The artificial intelligence (AI) has a special talent for making us feel good. We show him an argument and he tells us it’s sound. We ask you to review a text and shows us what works. We ask him if our idea makes sense and he answers yes. With nuances, but yes. The feeling is very comfortable. The problem is that she is almost never completely honest.
This behavior is known as sycophancy (subservience), an Anglo-Saxon term that describes the tendency of language models to validate user expectations rather than contradict them. It is not a specific failure. It is not an anomaly either. It is a direct consequence of the strategy used to train these systems: Models learn from the evaluations that humans make of their answers, and humans tend to rate better the answers that we like.
The problem is that over time this scenario causes the model to learn that the agreement generates approval. And agreement becomes your default response. The result is an interlocutor who always tells us what we want to hear. If we use it to make decisions, to refine arguments or to evaluate our own ideas, we will be obtaining systematically biased validation. Fortunately, this behavior is modifiable. With the right instructions we can get the AI to abandon complacency and act as a real and useful critic.
Flattery as a factory defect
He sycophancy It does not manifest itself only when we ask for a direct opinion. It also appears when we adjust our initial position during a conversation: if we start by defending an idea and then qualify it, the model will tend to support the new version just as it supported the previous one. It also appears when we rephrase the question with more emphasis.
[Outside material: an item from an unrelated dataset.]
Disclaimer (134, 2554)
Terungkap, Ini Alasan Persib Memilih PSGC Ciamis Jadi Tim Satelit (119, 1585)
And when we express frustration with a response. In all these cases, the AI detects a social signal and interprets it as an invitation to give in.
The problem is not what it tells us: it is what it does not tell us
The cost of this behavior is not trivial. An AI that systematically validates our ideas does not help us improve them; confirms what we already believed. If we ask you to review a plan with a substantive error, you will return the plan corrected in form and approved in substance. If we ask you to evaluate an argument built on a false premise, you will recognize the merits of the reasoning and will ignore the premise. The problem is not what it tells us: it is what it does not tell us.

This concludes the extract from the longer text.